Küçük köylünün, zanaatçının mülksüzleştirilmesiyle, onların
üretim araçları sermayeye, kendileri ise proletaryaya dönüşmüştür. Artık,
emeğin daha toplumsallaşması, toprak ve diğer üretim araçlarının, daha fazla
ortak hale dönüştürülmesiyle, mülksüzleştirilmenin yeni biçimi ortaya çıkar.
“Şimdi mülksüzleştirilecek olan kimse, artık, kendi hesabına çalışan emekçi
değil, birçok emekçiyi sömüren kapitalisttir.

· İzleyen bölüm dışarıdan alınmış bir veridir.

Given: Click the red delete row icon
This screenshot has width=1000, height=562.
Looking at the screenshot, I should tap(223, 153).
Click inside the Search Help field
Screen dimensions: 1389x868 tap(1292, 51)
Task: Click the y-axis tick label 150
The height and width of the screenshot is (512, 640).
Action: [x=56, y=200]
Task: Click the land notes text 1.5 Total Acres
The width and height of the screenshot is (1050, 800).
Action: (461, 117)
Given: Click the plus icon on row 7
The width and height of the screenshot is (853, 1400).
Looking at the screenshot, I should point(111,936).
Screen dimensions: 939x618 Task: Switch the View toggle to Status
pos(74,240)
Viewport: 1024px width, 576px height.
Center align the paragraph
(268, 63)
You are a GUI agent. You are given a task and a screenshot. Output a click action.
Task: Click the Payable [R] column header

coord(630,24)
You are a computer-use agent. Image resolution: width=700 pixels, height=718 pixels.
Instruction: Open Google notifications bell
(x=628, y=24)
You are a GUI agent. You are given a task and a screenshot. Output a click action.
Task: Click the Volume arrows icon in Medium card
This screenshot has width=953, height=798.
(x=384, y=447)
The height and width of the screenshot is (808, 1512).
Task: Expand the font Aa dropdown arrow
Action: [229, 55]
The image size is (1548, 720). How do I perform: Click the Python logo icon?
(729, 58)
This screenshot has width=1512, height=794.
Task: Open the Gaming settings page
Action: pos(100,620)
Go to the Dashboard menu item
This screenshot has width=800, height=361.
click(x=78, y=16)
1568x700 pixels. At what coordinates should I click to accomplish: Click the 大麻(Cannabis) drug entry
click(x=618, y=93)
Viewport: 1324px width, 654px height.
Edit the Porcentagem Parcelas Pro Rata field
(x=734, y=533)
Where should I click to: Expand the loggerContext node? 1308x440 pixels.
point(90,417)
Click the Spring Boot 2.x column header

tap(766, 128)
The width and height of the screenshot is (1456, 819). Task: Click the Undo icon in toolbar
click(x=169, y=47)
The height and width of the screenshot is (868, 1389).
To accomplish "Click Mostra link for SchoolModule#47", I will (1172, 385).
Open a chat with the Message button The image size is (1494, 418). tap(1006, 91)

Bu mülksüzleştirme, kapitalist
üretimin kendi içinde taşıdığı yasaların işlemesiyle, sermayenin merkezileşmesi
ile gerçekleşecektir.”K-1-782
Artık mülksüzleştirilme sırası kapitalisttedir.
Kapitalizmin giderek gelişmesiyle birlikte, emeğin daha fazla toplumsallaşması,
rekabeti sürdüremeyen kapitalistlerin süreçten ayrılması, sermayenin büyümesi
ve merkezileşmesiyle mülksüzleşme süreci başlamıştır. Bu sürecin avantajını
elinde tutan sermaye, sahiplerinin azalmasıyla birlikte ve aynı zamanda sömürünün
artmasıyla, “sayıları sürekli artan, kapitalist üretim sürecinin mekanizmasıyla
eğitilen, birleştirilen ve örgütlenen işçi sınıfının baş kaldırmaları da
genişler, yaygınlaşır. Sermaye tekeli, kendisiyle birlikte ve kendi egemenliği
altında fışkırıp boy atan üretim tarzının ayak bağı olur. Üretim araçlarının merkezileşmesi
ve emeğin toplumsallaşması, en sonunda, bunların kapitalist kabuklarıyla
bağdaşamadıkları bir noktaya ulaşır. Böylece kabuk parçalanır. Kapitalist özel
mülkiyetin çanı çalmıştır. Mülksüzleştirilenler mülksüzleştirilirler.”K-1-782
Kapitalist özel mülkiyet, emekçinin emeğine dayalı özel
mülkiyetin yadsınmasıdır. Bu ilk yadsımadır. Sonra, kapitalist üretim, zorunlu
olarak kendi yadsınmasını doğurur. Bu da yadsımanın yadsınmasıdır. Bu artık,
özel mülkiyetin yeniden kurulması değildir. “ama ona, kapitalist dönemde
edinilen elbirliği ve toprak ile üretim araçlarının ortak sahipliği temeline
dayanan bireysel mülkiyeti sağlar. K-1-783 Yani artık, söz konusu olan özel
mülkiyet değil, toplumsal mülkiyettir. Başka bir deyişle, özel mülkiyetin
kaldırılmasıdır.
Marx burada, diyalektik yasanın (yadsımanın yadsınması)
ifadesinden dolayı Hegelci olarak itham edilmiştir. Oysa Marx, nesnel süreci
ortaya koymaktadır. Marx, diyalektik yasayı topluma dayatmamaktadır. Tam
tersine, süreci kendi diyalektik akışı içerinde irdelemektedir.